Inanna the Queen of Heaven was the Virgin but also the moon and rain. In early myth she sent her husband Dumuzi to the Underworld and that symbolises the sowing beginning from the asterism Cancer and Hydra is the womb of earth or her twin sister Ereshkigal. We see a twig besides the Queen of Heaven and even in Scandinavia we see this in many places as symbol of the rising corn. In Egypt it was the djed-pillar. Lastly is the Archer that on night sky is Bearwatcher and he was symbol of the guard on the fields. In Egypt the jackal Anubis was symbol of harvest and storing.

The normal headgear is four pairs of oxhorns symbolising the division of the year in the Age of Oxen that we see also on the Narmer palette from c. 3000 BC. But we should look at the dresses and frills became fashion as we see also in the Minoan culture. However soon the Aegean culture developed a culture of their own with much influence also from Egypt.

When we generalise we see that the big cultures have at least in their symbolism much the same dresses through several millennia. We can only guess that it was much the same in Scandinavia. However our climate urge for special winter dresses and the artefacts tell about much skin industry. But the summer dress has surely been made of textile see Danish dresses. The upper class has surely been affected by fashion from the South as we see in these files.

This Babylonian bit of the zodiac is about 1500 years later than the Akkadian above. The Triangle tells that spring equinox was in that asterism. This is the top of a stele.

The long kirtle is much the same as the Sumerian, but the zodiac has changed. Partly because the used symbolism was a little different from place to place and time to time.
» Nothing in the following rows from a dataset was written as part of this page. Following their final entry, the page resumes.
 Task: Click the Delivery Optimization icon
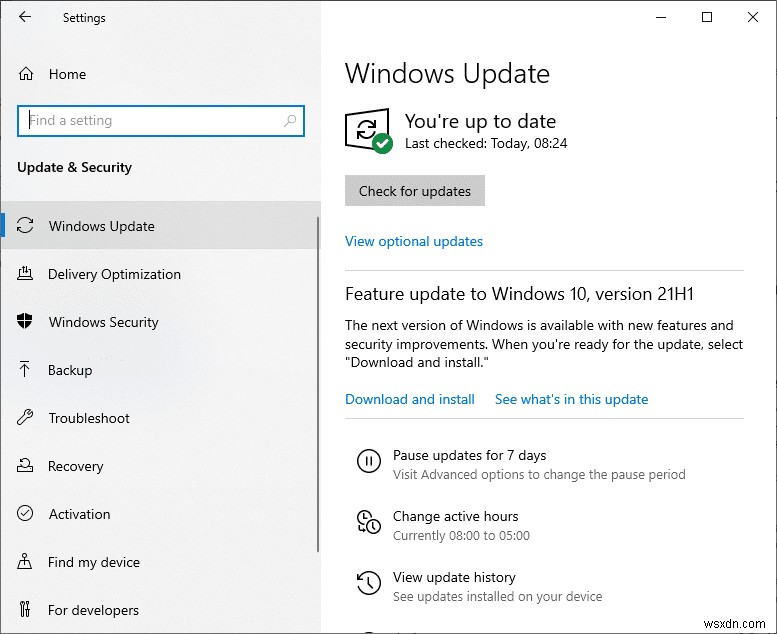point(26,274)
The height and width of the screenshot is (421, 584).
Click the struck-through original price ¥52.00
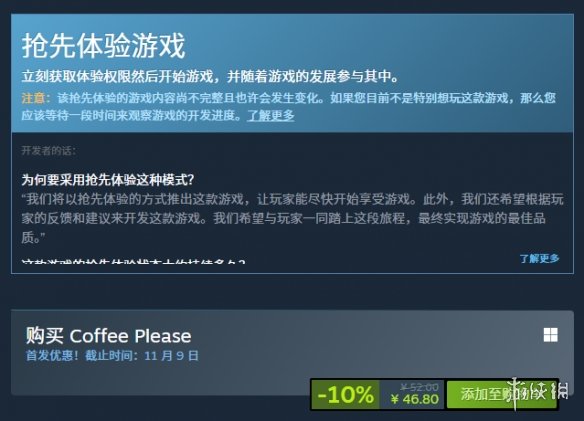(x=419, y=387)
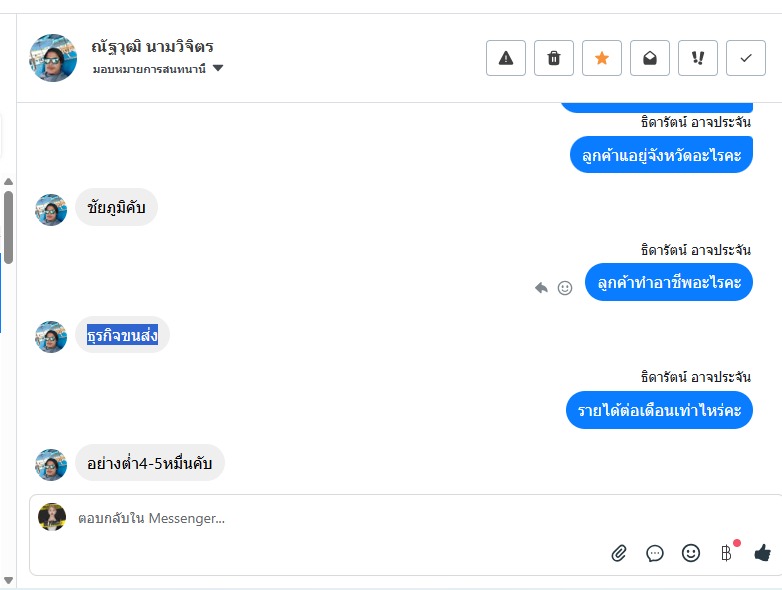Delete conversation with the trash icon
This screenshot has width=782, height=590.
[554, 58]
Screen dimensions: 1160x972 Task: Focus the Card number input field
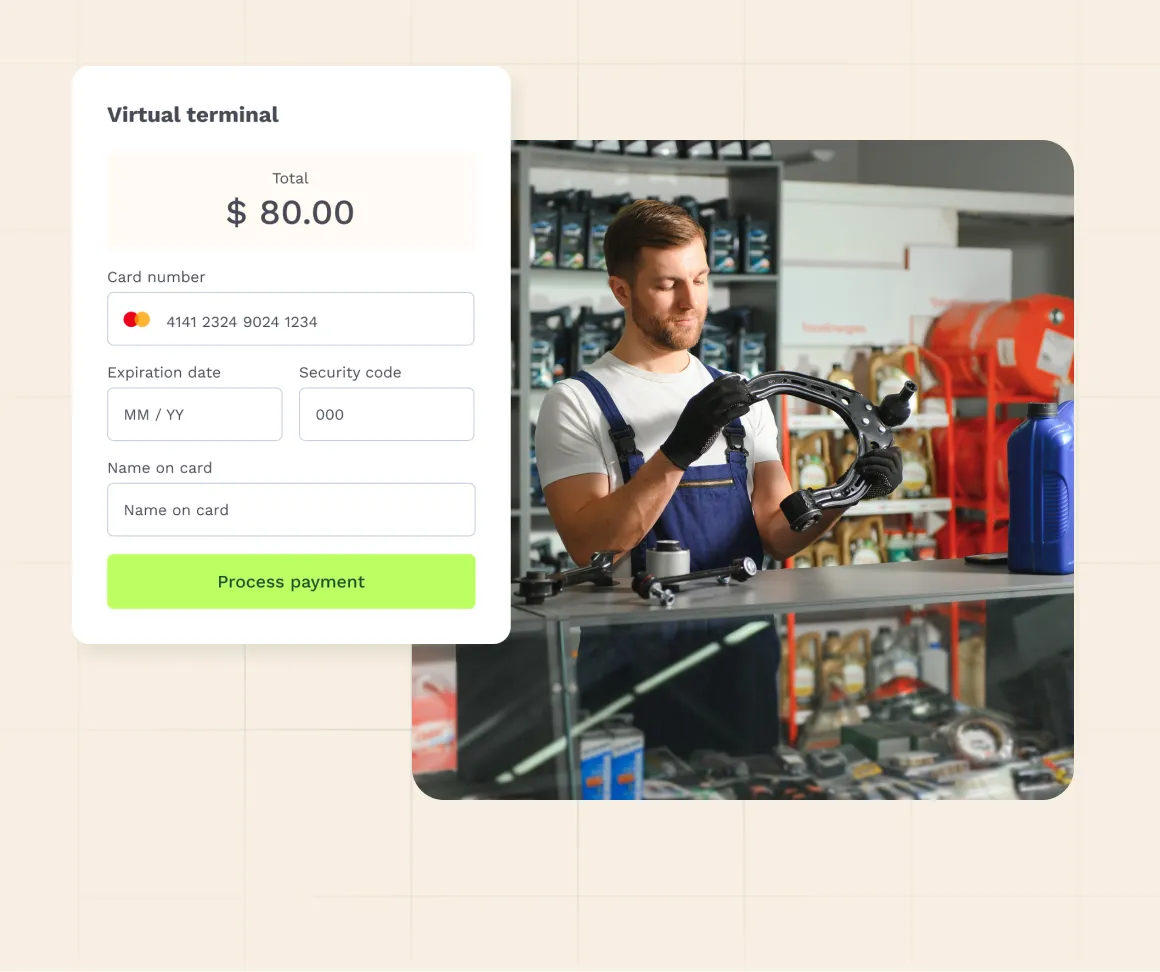coord(291,319)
Precession changed the symbolism and there was a kind of Sumer renaissance at this time, but now the former ritual astronomy became astrology.

Note the tail on the headgear we will be back on it next page, but we can note that that is also an old cultural feature at least thousand years older than the stele. But let us continue with the long kirtle to the Levant and the harbour town Ugarit that must have been the transit place for cultural flow from Mesopotamia to the Aegean and maybe to the North

This battle chariot was found in Ugarit at the Lebanon coast. The ram head tell us that it is from the Age of Aries that began around 1300 BC

The wheels are of the same kind as early Sumerian wheels. In the Kings' Book of the Bible we can read a lot about the battles between the Hebrews and their neighbours the Canaanites and the Phoenicians.

The battle chariot was the carrier of the time for the nobility. It must have been a kind of symbol for wealth, power and status. Ordinary people could not afford to keep horses just for fun and that was the case nearly to our times.

Here we can compare the chariot and the wheels as well as the dresses. It is natural to think of the Levant as source for these rock carvings found in Bohuslaen

It is possible that the people from Bohuslaen invented this heavy oxwagon

Still I am not so sure that this is a real carriage. The wheels are not natural and it looks more like the symbol for a quarter. However it could be they used some other type of wheels on real wagons and the oxen became the normal draught animals. Here the other figures speak for calendar symbolism and the Age of Handman or influence from the Phoenicians. The Hand = asterism Cancer was frequent at the same time as Aries and it is a sign of Phoenicians.

Then we can compare with other calendar carvings, but also with the Indian Rigveda that used the wheeled carriage as symbol for the year. We have other rock carvings with wheel or carriage symbolism on the same theme. That does not mean that all rock carvings are calendars. Behind the calendar the work and carriages are understood as means.